**Given data:**
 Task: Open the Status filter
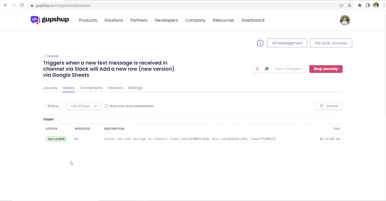click(x=53, y=106)
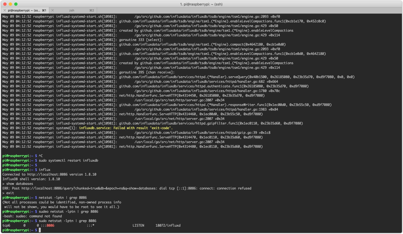Click the show databases query text

[19, 183]
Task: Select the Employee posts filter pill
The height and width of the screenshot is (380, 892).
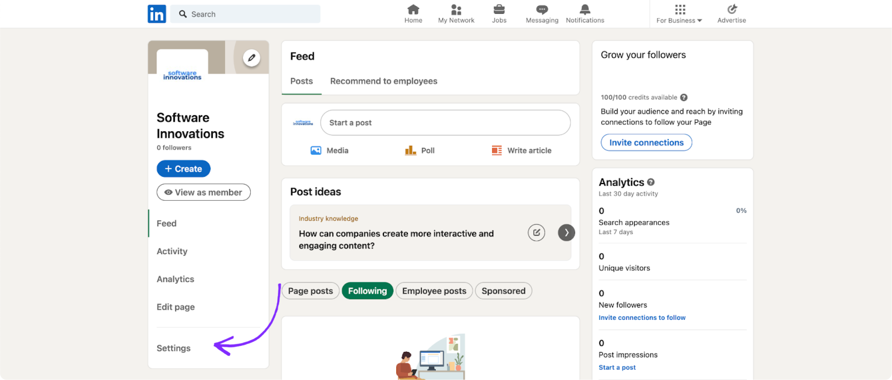Action: (434, 290)
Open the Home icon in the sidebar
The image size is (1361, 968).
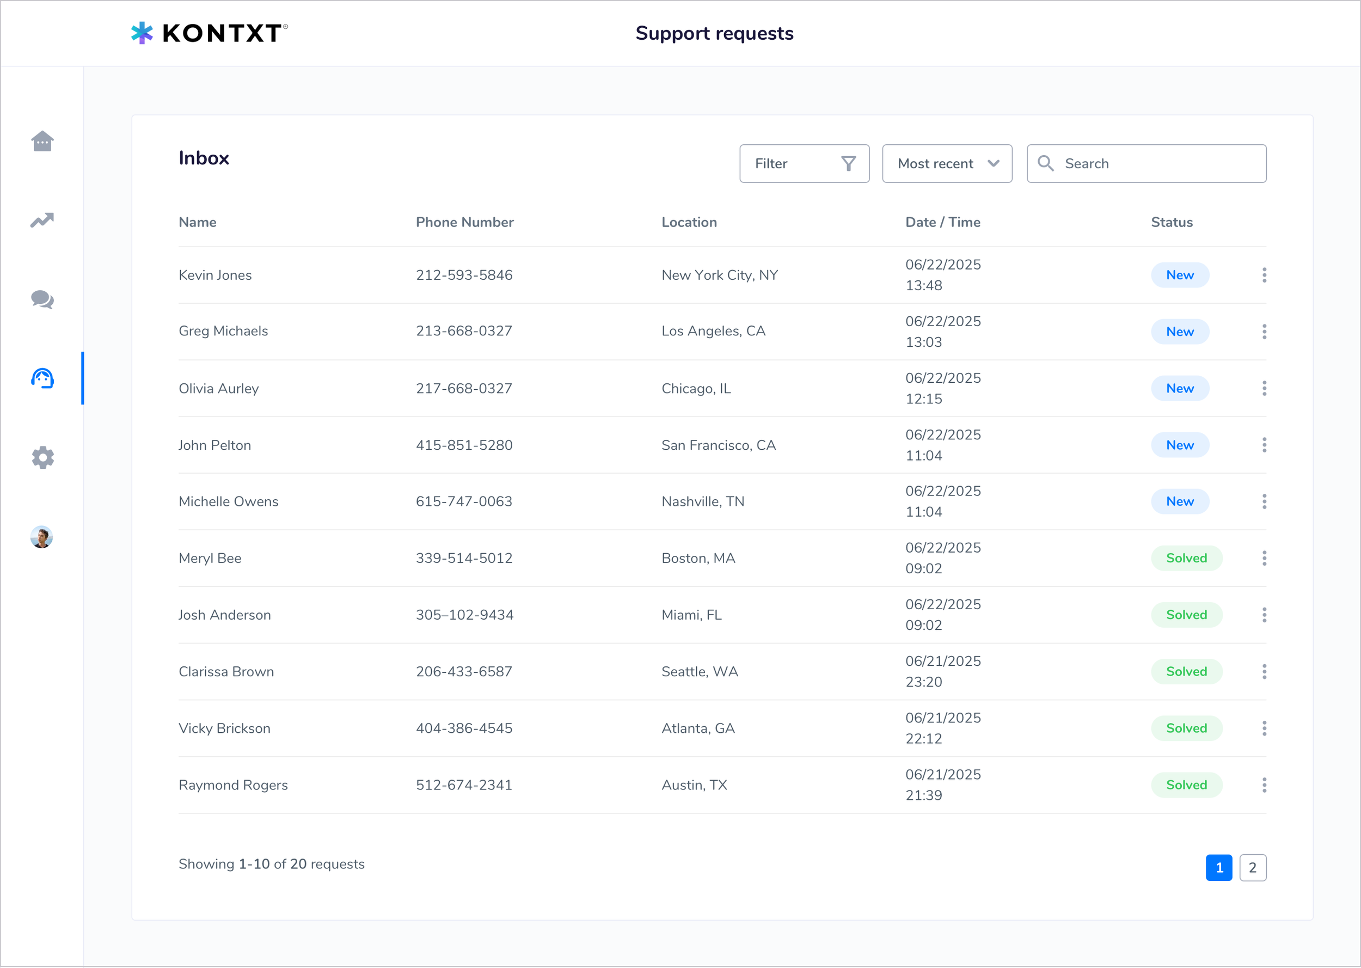click(42, 141)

**Goal:**
Lay out the material as a numbered list, from the line containing "Task: Select the Employee posts filter pill" through the last line, with both ends included. Leave out blank lines and the pictures.

**Exercise output:**
1. Task: Select the Employee posts filter pill
2. The height and width of the screenshot is (380, 892).
3. Action: (434, 290)
4. Open the Home icon in the sidebar
5. The image size is (1361, 968).
6. click(42, 141)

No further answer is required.